Applying the defense-in-depth principle to the firewall scenario, organisations can divide ICS networks into layers or zones based on control function. Each zone has a clearly defined border, and connections between the zones called ‘conduits’ can provide the security functions that allow different zones to communicate securely.
This concept of zones and conduits, found in the ISA/IEC 62443 security standard, is just part of one layer of a defense-in-depth strategy. In order to develop a holistic industrial cybersecurity program, an integration of people, processes and technology is necessary for its success.
The importance of people is highlighted in the U.S. National Institute of Standards and Technology (NIST)’s guide to OT security, which notes that security management and governance will guide the decisions made for the other defense-in-depth layers, and should thus be addressed before implementing the other aspects, such as physical and network security.
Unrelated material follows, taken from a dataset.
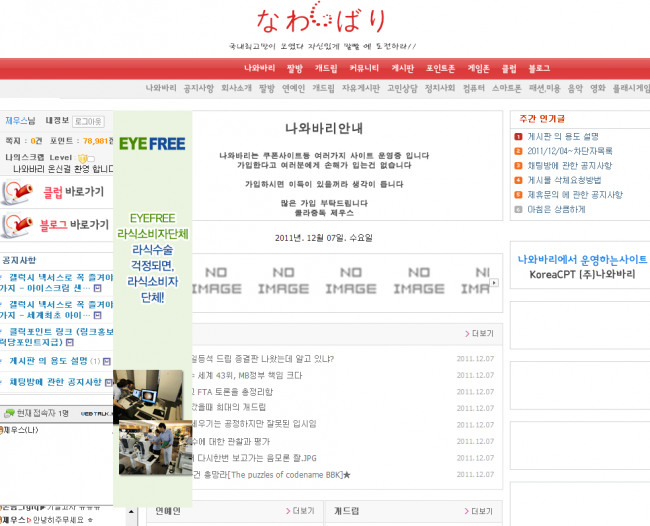Click the なわばり site logo
The image size is (650, 526).
326,21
Of course, frameworks and international standards are descriptive documents. The effective implementation of OT security ultimately depends on the organisation’s commitment to make it a priority and the criticality level of OT systems. For example, many OT processes are required to be available 24/7. Sometimes, software updates and security patches are delayed as this requires a system reboot that disrupts production, and have to be scheduled days or weeks in advance. Ensuring that OT devices and systems are updated in a timely manner, even if at the expense of service availability, will ultimately require buy-in from the leadership team first.
When business leaders are cybersecurity advocates, this will trickle down to the implementation of processes and a culture that prioritises cybersecurity alongside other business objectives. Performance measurement indicators for OT teams, for instance, should emphasize metrics such as security incident response time, to reflect their role in contributing to the organisation’s cybersecurity defenses. Employees should also be encouraged to see cybersecurity as a shared responsibility, and have good cyber hygiene practices in place.
Staying ahead of evolving cyber threats
Opportunistic threat actors are constantly evolving to exploit vulnerabilities in the infrastructure architecture. By leveraging a defense-in-depth strategy, enterprises will be better equipped to leverage the benefits of digital technologies while protecting themselves against the growing threat of cyber attacks. Clear ownership and accountability will ensure that key stakeholders, be it from the leadership, IT or facilities team, are empowered to maintain the cybersecurity program, and ensure resilience in an ever-changing threat landscape.